- INSTRUCTIONS FOR THE TASK
Every record below must be written out exactly. Leave out the pictures.
------ MATERIAL FOR THE TASK ------
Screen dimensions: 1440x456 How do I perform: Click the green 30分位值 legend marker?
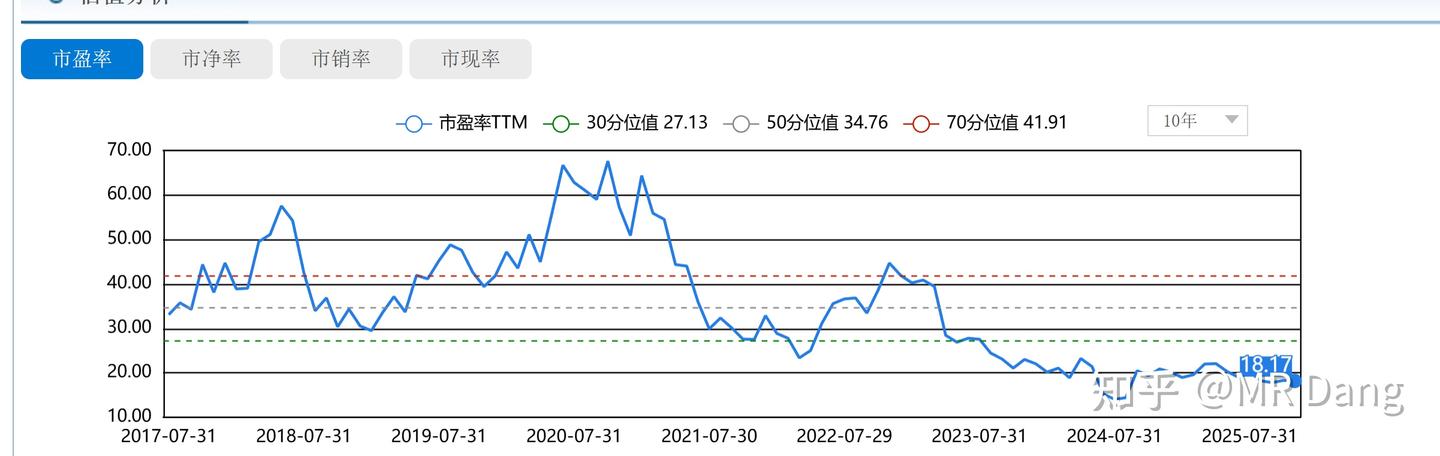tap(560, 123)
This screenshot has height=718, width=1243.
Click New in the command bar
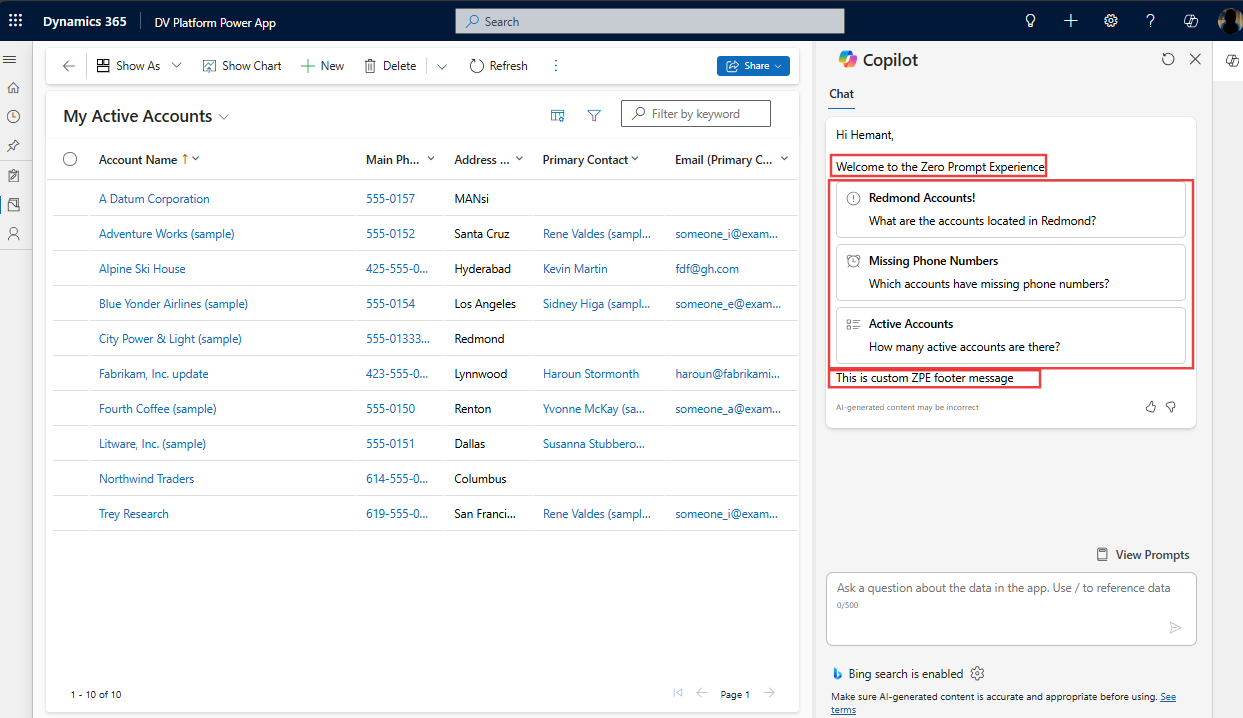(x=322, y=66)
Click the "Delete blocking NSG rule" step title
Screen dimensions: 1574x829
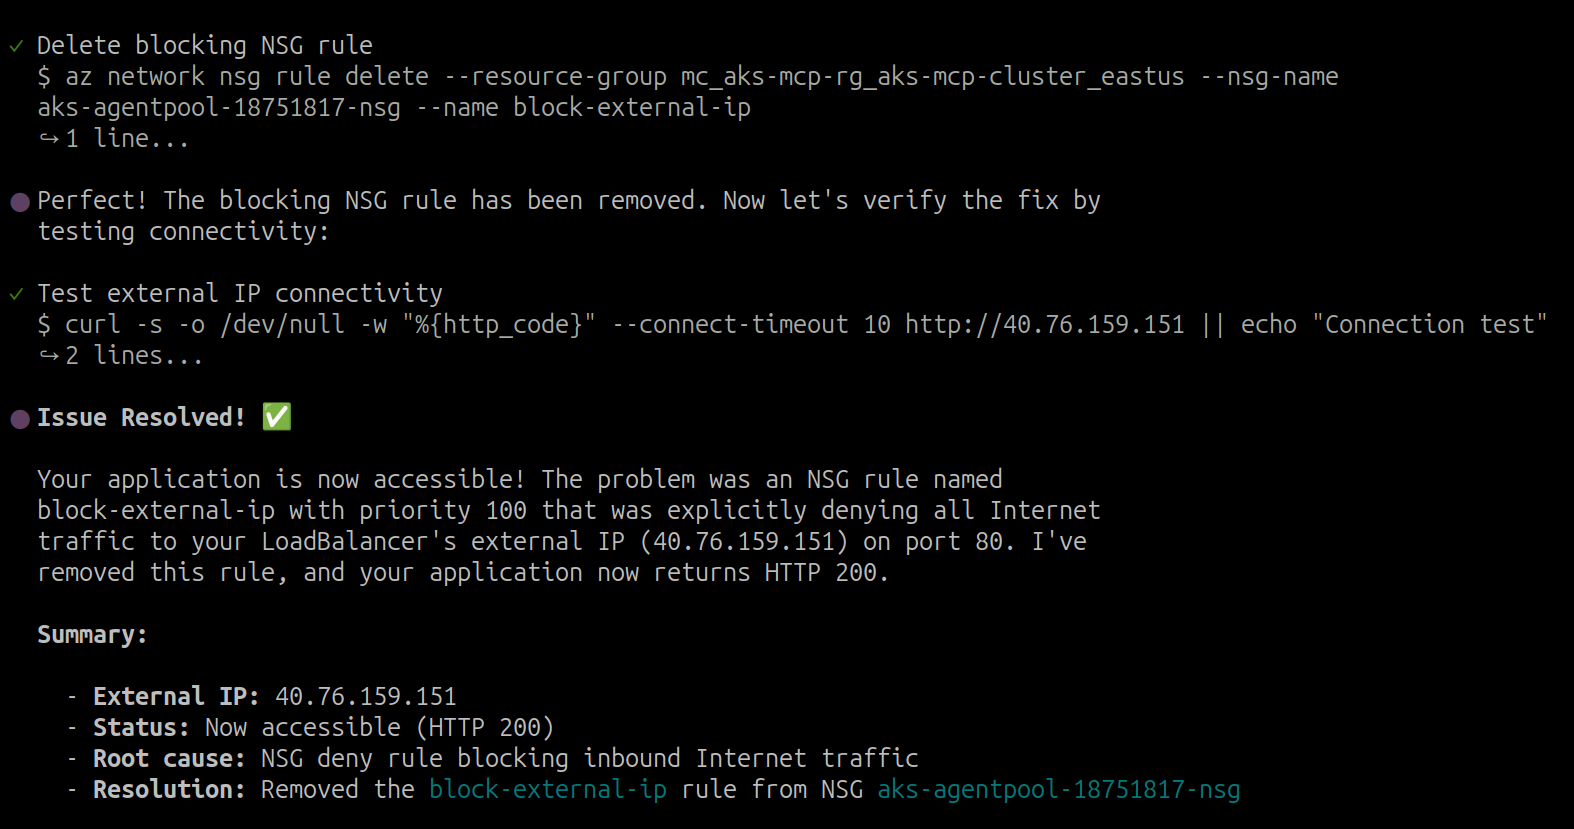click(x=204, y=46)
------
- RESPONSE TO THE EXERCISE
Screen dimensions: 1440x456 How do I perform: Click the green 30分位值 legend marker?
tap(560, 123)
This screenshot has height=718, width=1243.
Click New in the command bar
(x=322, y=66)
Click the "Delete blocking NSG rule" step title
Screen dimensions: 1574x829
click(x=204, y=46)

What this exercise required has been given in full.